The New York Times has also filed a lawsuit against OpenAI and Microsoft, alleging that they used its news articles for training without payment or permission. Meanwhile, Sarah Silverman and other authors have sued Meta for training AI models on their books without approval. Music publishers and artists have similarly accused AI audio, video, and image generation startups of misusing their content.
"We will not tolerate profit-driven entities like Anthropic commercially exploiting Reddit content for billions of dollars without giving anything back to Reddit users or respecting their privacy," said Reddit's Chief Legal Officer Ben Lee in a statement to TechCrunch.

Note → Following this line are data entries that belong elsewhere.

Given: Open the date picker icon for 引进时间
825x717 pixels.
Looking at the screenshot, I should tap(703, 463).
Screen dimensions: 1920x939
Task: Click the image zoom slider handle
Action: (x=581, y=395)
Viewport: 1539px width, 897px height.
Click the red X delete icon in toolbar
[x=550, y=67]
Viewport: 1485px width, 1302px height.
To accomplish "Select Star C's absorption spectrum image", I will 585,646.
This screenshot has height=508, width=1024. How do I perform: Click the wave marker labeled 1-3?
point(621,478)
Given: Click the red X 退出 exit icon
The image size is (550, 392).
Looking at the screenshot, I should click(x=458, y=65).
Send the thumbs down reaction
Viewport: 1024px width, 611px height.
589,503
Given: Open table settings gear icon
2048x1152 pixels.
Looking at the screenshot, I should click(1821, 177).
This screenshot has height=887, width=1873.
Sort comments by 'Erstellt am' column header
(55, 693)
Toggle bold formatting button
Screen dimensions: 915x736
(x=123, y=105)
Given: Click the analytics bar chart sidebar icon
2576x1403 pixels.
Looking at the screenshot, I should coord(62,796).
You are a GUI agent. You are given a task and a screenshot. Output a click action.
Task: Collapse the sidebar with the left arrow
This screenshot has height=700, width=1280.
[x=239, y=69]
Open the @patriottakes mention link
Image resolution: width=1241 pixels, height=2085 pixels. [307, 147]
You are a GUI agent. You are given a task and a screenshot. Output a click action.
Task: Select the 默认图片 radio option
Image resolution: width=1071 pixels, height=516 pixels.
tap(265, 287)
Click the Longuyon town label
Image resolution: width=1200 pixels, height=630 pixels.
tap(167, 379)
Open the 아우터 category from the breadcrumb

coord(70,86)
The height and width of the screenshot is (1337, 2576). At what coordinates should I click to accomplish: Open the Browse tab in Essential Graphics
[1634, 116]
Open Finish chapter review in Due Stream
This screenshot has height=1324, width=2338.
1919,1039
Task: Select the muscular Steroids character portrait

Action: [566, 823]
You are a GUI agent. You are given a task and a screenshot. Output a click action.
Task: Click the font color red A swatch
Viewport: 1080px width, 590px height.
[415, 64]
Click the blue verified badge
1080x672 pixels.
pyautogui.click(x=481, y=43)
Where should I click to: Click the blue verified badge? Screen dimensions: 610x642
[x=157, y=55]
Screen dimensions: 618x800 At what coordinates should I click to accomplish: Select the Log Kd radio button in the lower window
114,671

Notably, Reddit has reached agreements with other AI model providers, including OpenAI and Google, allowing these companies to train AI models on Reddit’s data and display posts from the site in responses generated by their respective AI chatbots. However, in the documents, Reddit stated that it imposed certain terms on OpenAI and Google to protect its users' interests and privacy.
OpenAI's CEO, Sam Altman, owns 8.7% of Reddit's shares, making him the third-largest shareholder, and he was previously a member of the company's board.
In the documents, Reddit claims it reached out to Anthropic and explicitly stated that the AI startup had no authorization to scrape or use Reddit’s content. However, Reddit alleges that Anthropic "refused to cooperate."
Reddit asserts in its complaint that Anthropic's scraping bots ignored the social network's robots.txt file, a standard method for signaling automated systems not to crawl a site. As further evidence, Reddit claims that Anthropic's AI chatbot, Claude, frequently cites Reddit communities and topics discussed on the platform.
Reddit is seeking compensation from Anthropic for damages and the profits gained from scraping Reddit's content. The company is also requesting an injunction to prevent Anthropic from continuing to use its content.